É um crime, habitualmente, conceituado pela nossa sociedade como “o ato de comprar coisa roubada” e é mais comum do que se imagina. No entanto,  ele possui tratamento mais banalizado do que se deveria. São poucas pessoas que conhecem, de verdade, suas particularidades e suas modalidades.

Trata-se de um crime acessório, ou seja, necessita que tenha ocorrido um crime anterior, que na maioria das vezes é um furto ou um roubo, para que sua existência seja validada no mundo jurídico. É um dos crimes mais importantes abrigados no Título Crimes Contra o Patrimônio, porém, não tem como requisito que o delito anterior também seja crime pertencente a este título. Sendo assim, quem adquire, por exemplo, objeto produto de peculato que é crime contra a Administração Pública, também está cometendo receptação.
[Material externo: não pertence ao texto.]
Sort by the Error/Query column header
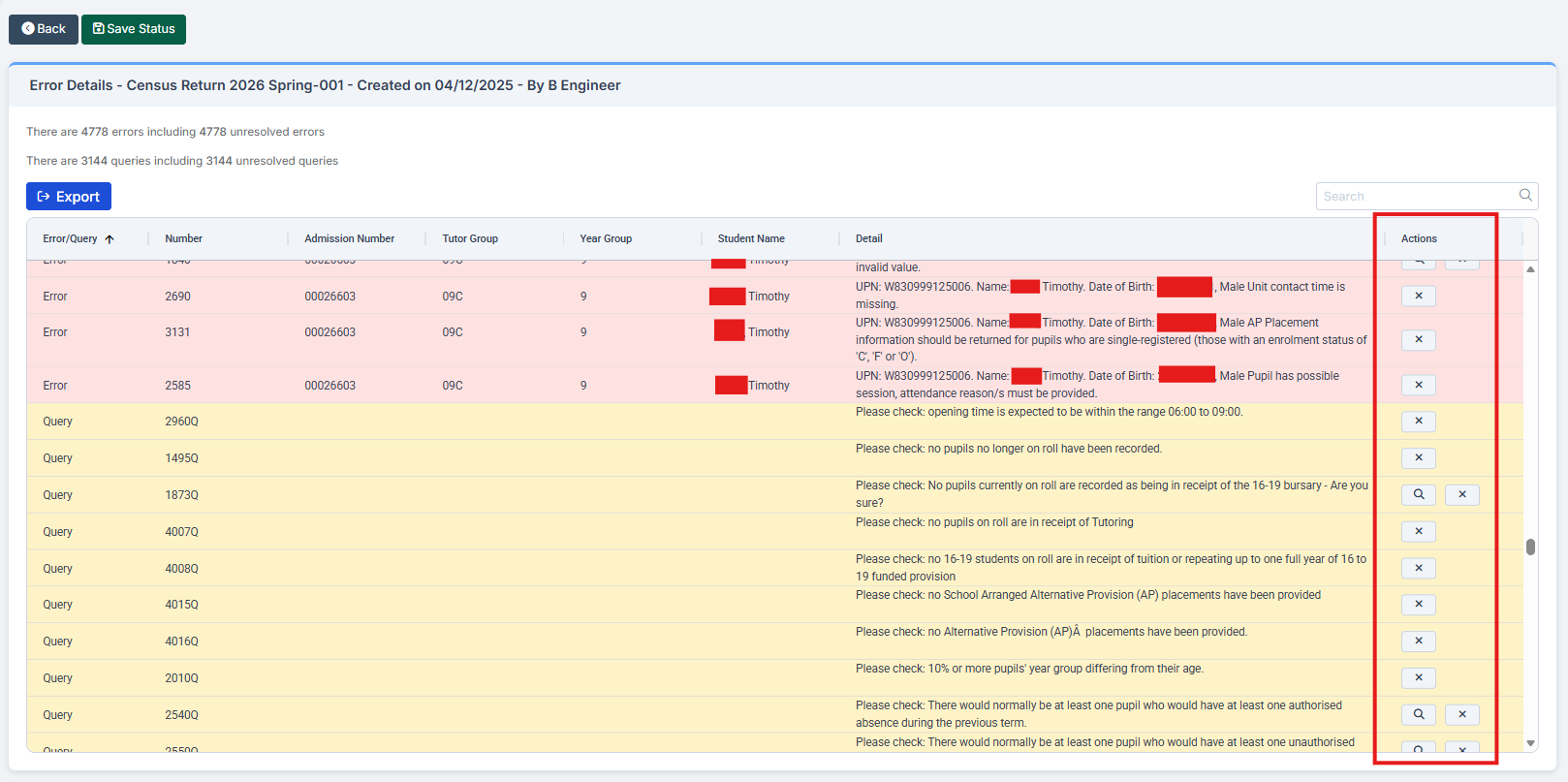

Ao fazermos a leitura do caput do artigo 180, percebemos que não é, simplesmente, o ato de comprar que irá tipificar o crime, mas, também, receber, transportar, conduzir ou ocultar algo que sabe ser produto de crime. Até mesmo o ato de influenciar e incentivar um terceiro para que este adquira, receba ou oculte o objeto que é produto de um crime anterior, é, também, tipificado como crime de receptação.

A leitura da seguinte parte do artigo: “coisa que sabe ser produto de crime”, automaticamente, nos remete ao elemento criminal chamado “dolo”. Isso mesmo! Pois o indivíduo sabe que aquela coisa que ele está adquirindo, recebendo ou ocultando é produto de um crime. Então, de maneira geral, podemos concluir que o crime de receptação é um crime doloso. No entanto, ele também admite a possibilidade culposa, com algumas condições. 
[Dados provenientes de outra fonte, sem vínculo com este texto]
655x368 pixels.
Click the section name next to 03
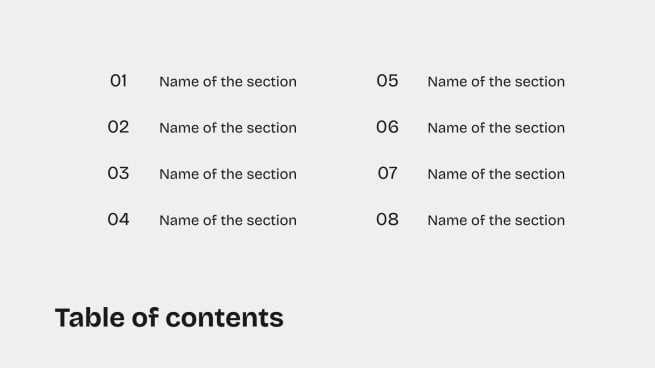(x=228, y=174)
As peculiaridades são muitas e o estudo vai nos trazer respostas mais objetivas a cada questionamento que surgir.

Quem é a vítima do crime de receptação?

O sujeito passivo do crime de receptação, ou seja, a vítima, é a mesma do crime anterior. Aquela que, por exemplo, teve o bem furtado ou roubado.

O que é considerado crime de receptação culposa?


Como se pode perceber, o caput do artigo 180 abrange apenas a receptação mediante dolo. No entanto, também existe o dolo eventual, aquele em que se assume o risco, consistindo na dúvida sobre a origem delituosa da coisa e caracterizando, então, a receptação culposa.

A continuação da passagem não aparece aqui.